Within the first term, pupils had taken part in 20 million lessons. We enriched this online school with clubs and assemblies from archbishops, prime ministers, and .
As the pandemic continued, headteachers told us that instead of making 200 lessons each week, we needed 10,000 lessons up front - so that was our summer holiday and our teacher hub was born.
We knew that children from low-income families were struggling to pay the data charges to access our lessons, so we went to bat with the telecoms companies to make access free for all.
In our busiest pandemic week, 2.5 million pupils were doing their lessons with Oak. By the end of the pandemic, pupils had taken part in about 160 million lessons.
Post-Covid developments
As the pandemic subsided, we transferred the organisation from a charity working with the government into direct public ownership with a specific goal to reduce teacher workload and improve curriculum expertise.
We loved our pandemic resources, but we knew that they could be even better, so we set about remaking them. Through our work with 20 excellent schools, school trusts, subject associations, publishers and universities, in a few months’ time, we will have built the world’s first free, high-quality, fully resourced, open source curriculum.
When Putin invaded Ukraine, we set up a translation function on our lesson subtitles to help schools supporting refugees. Alongside this, we upgraded the whole platform and turbocharged it with the UK government’s first public-facing artificial intelligence (AI) tool - Aila.

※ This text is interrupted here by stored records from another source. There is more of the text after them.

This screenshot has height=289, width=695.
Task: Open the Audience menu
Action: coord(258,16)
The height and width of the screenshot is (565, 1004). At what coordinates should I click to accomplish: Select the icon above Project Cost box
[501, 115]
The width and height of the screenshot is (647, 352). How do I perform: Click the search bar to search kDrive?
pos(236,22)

We’re now just shy of 50 per cent of teachers in England using our materials each term (around 200,000). And usage continues to grow. It’s up over 200 per cent year on year.
Our independent evaluation shows that those teachers’ workload is down (up to 5 hours per week), their curriculum expertise is up, they are happier and say that they are more likely to stay in teaching.

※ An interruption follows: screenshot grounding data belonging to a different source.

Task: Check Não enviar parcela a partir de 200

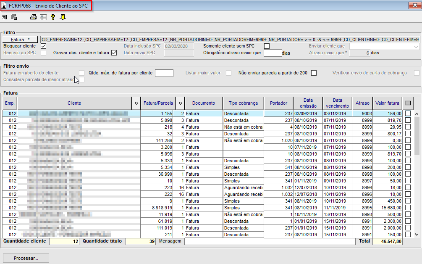Action: pyautogui.click(x=314, y=73)
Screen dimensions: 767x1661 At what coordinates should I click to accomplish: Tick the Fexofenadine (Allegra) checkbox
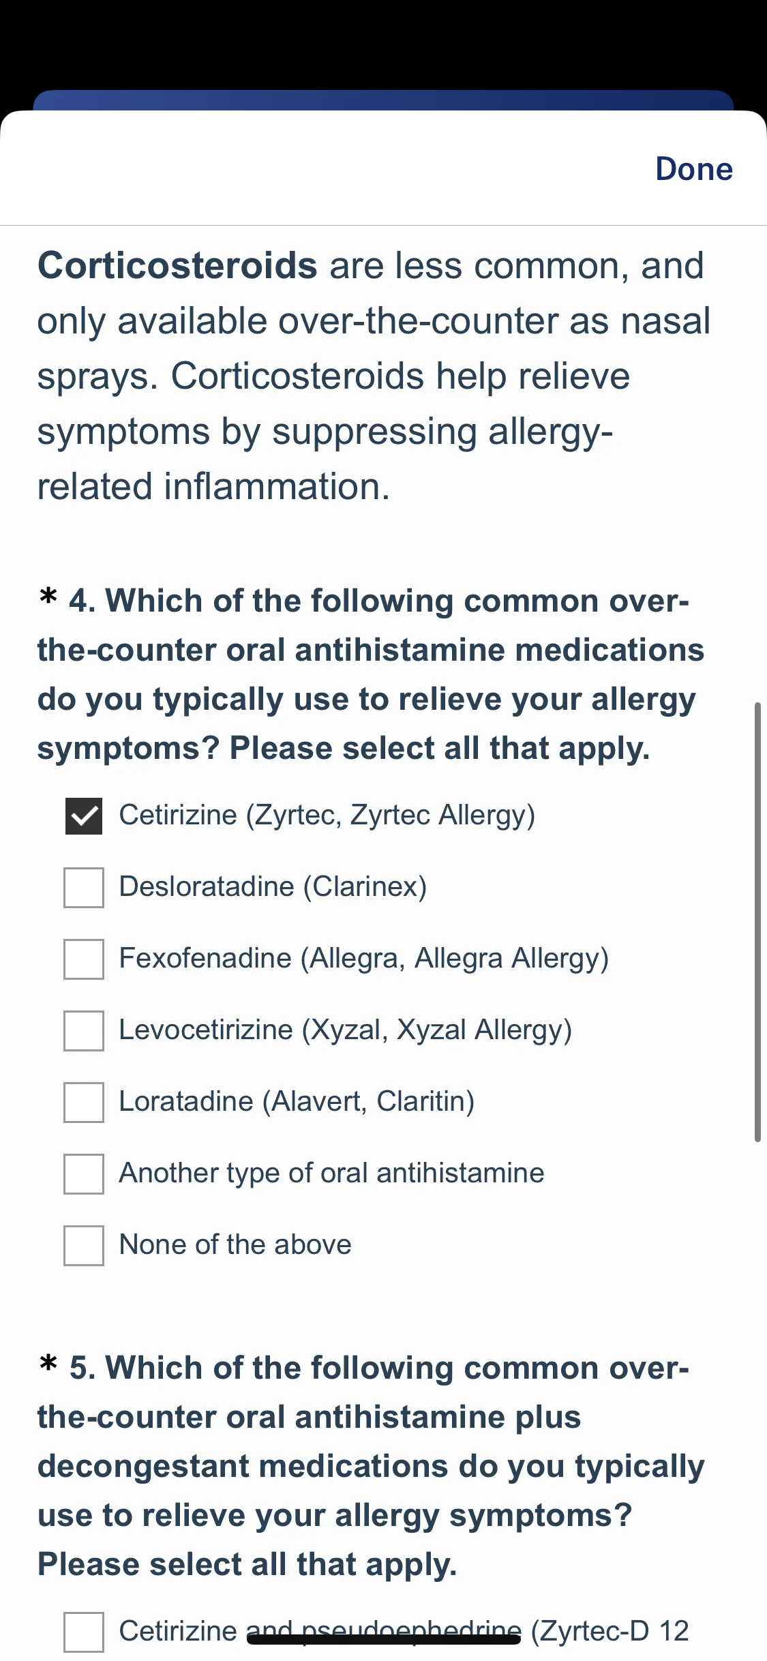(x=84, y=959)
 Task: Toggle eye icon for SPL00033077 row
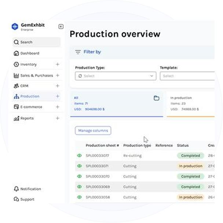(x=79, y=156)
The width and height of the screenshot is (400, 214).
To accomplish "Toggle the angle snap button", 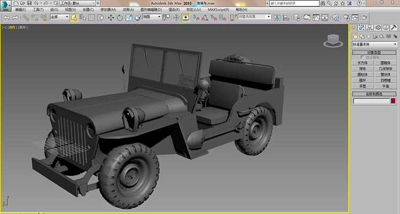I will (204, 18).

More to do on curriculum and AI
So a lot done, but a lot to do.
There is more to do to support teachers and help them manage their workload. More to do on curriculum expertise, which is growing but still unevenly spread across the system. More to do to stay at the cutting edge of AI in education.
I know that John Roberts, Oak’s new interim CEO, and the team will keep getting a few more things right across these areas as he takes over from me.
I wish the team and the wider partnership the best of luck as they continue to tackle these challenges and thank them and all of the people who have used Oak and helped out on this rollercoaster ride.